I expect the next few years to get us closer to clinical trials across DEEs with treatments that can target some of the core biology of the diseases and that will need to show improvement in non-seizure outcomes. One example are genetic approaches like the one from Tevard Bio, that rescues non-sense (premature stop) mutations regardless of the gene that has them. Tevard was present at AES including at the SYNGAP1 conference. Another example are small-molecule drugs that might improve seizures and non-seizure outcomes like the KCC2 activators (some were presented at AES, other companies were in attendance but not presenting). For all those, we will need to identity clinical scales that work across different DEEs and to come up with a “core outcome set” for the non-seizure aspects of DEEs which might be a combination of some elements of the Vineland-3 and the Bayley, and perhaps other scales. Here again, we rely on those endpoint-enabling studies that the different communities are running to help us unlock the next-generation treatments for DEEs that can work across disorders and not only on their seizures.
But that is the future for the next few years.

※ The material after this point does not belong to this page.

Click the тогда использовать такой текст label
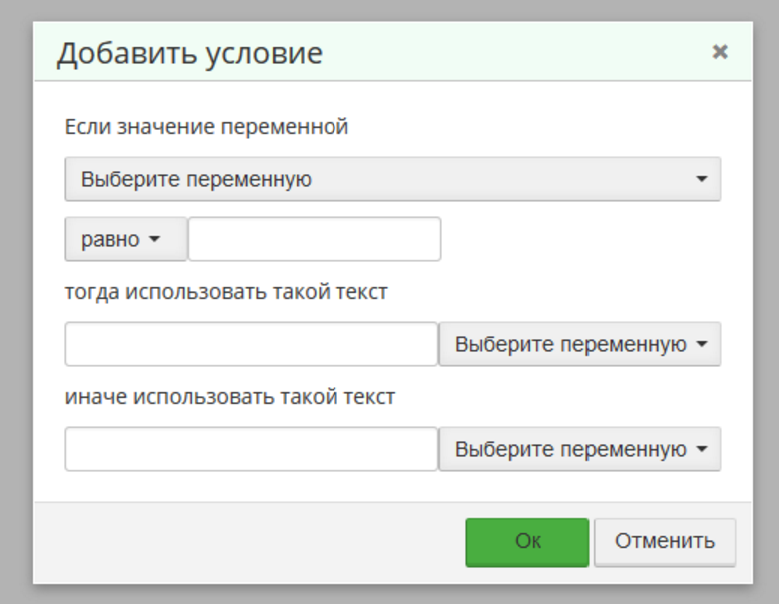This screenshot has width=779, height=604. pyautogui.click(x=226, y=292)
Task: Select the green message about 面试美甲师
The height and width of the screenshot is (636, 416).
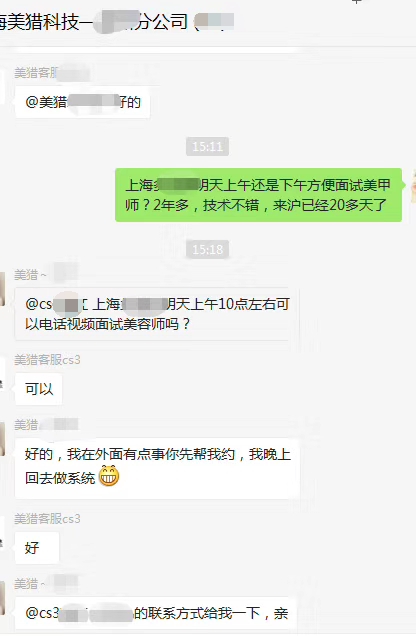Action: point(258,195)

Today we celebrate a 2024 that was unprecedented in terms of tangible progress and change, with Stoke’s data adding to the news on Angelman and Rett syndrome that makes us believe in disease-modifying treatments, and with Longboard opening the door for innovation to reach everyone. What a year.
Ana Mingorance, PhD
Disclaimer: I write these texts with the parents of people with rare epilepsy syndromes in mind, so excuse also my lack of technical accuracy in parts.